====== Seçilmiş alıntı ======
Son olarak DTK Eşbaşkanı Berdan Öztürk ile Patnos Cezaevi'ne giderek incelemelerde bulunan HDP Hukuk ve İnsan Haklarından Sorumlu Eşbaşkan Yardımcısı Ümit Dede, cezaevlerindeki son durumu ANF’ye değerlendirdi.

TUTSAKLARA ŞEBEKE SUYU İÇİRİLİYOR

DTK Eşbaşkanı Berdan Öztürk ile birlikte Patnos Cezaevi'ne gittiklerini ancak kapıda jandarma tarafından engellendiklerini belirten Dede, 3 saatlik görüşme trafiğinin ardından sadece kendilerinin içeri alındığını ve Öztürk’ün cezaevine alınmadığını söyledi. Cezaevinde siyasi tutsaklarla görüştükleri bilgisini veren Dede, siyasi tutsaklardan aldıkları bilgilere Patnos Cezaevi'nin 40 gün önce dezenfekte edildiğini ve bir daha buna ilişkin bir çalışmanın yapılmadığını söyledi.

Tutuklu ve hükümlülerin sıvı sabun ve deterjan yetersizliğinden yakındığını kaydeden Dede, "Sabun ile deterjanın yetersiz olduğu söylediler ve tutsaklar kantinden alışveriş yapmaya zorlanıyor. Koğuşların kalabalıkları ve ekonomik durumları göz önüne alındığında ciddi maddi bir külfet oluşturuyor. Su çok büyük önem arz ediyor. Şebeke suyu veriliyor ve içme suyunu kantinden almak zorundasınız. Ilık su haftada bir veriliyor, bu şekilde banyo yapıyorlar" dedi.
====== Sağlanan malzeme ======
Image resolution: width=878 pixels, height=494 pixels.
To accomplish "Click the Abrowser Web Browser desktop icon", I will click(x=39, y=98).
======
» Yönerge: Seçilmiş alıntıya göre tutsakların kantinden alışveriş yapmaya zorlanması neden ciddi bir maddi külfet oluşturuyor? Bir ila üç cümleyle açıklayın. Bu listenin seçilmiş alıntıyla bir ilgisi yoktur.

» Nihai yanıt: Sabun ve deterjan yetersiz olduğu için tutsaklar bunları kantinden almak zorunda kalıyor. Dede'ye göre koğuşların kalabalığı ve tutsakların ekonomik durumları göz önüne alındığında bu durum ciddi bir maddi külfet oluşturuyor.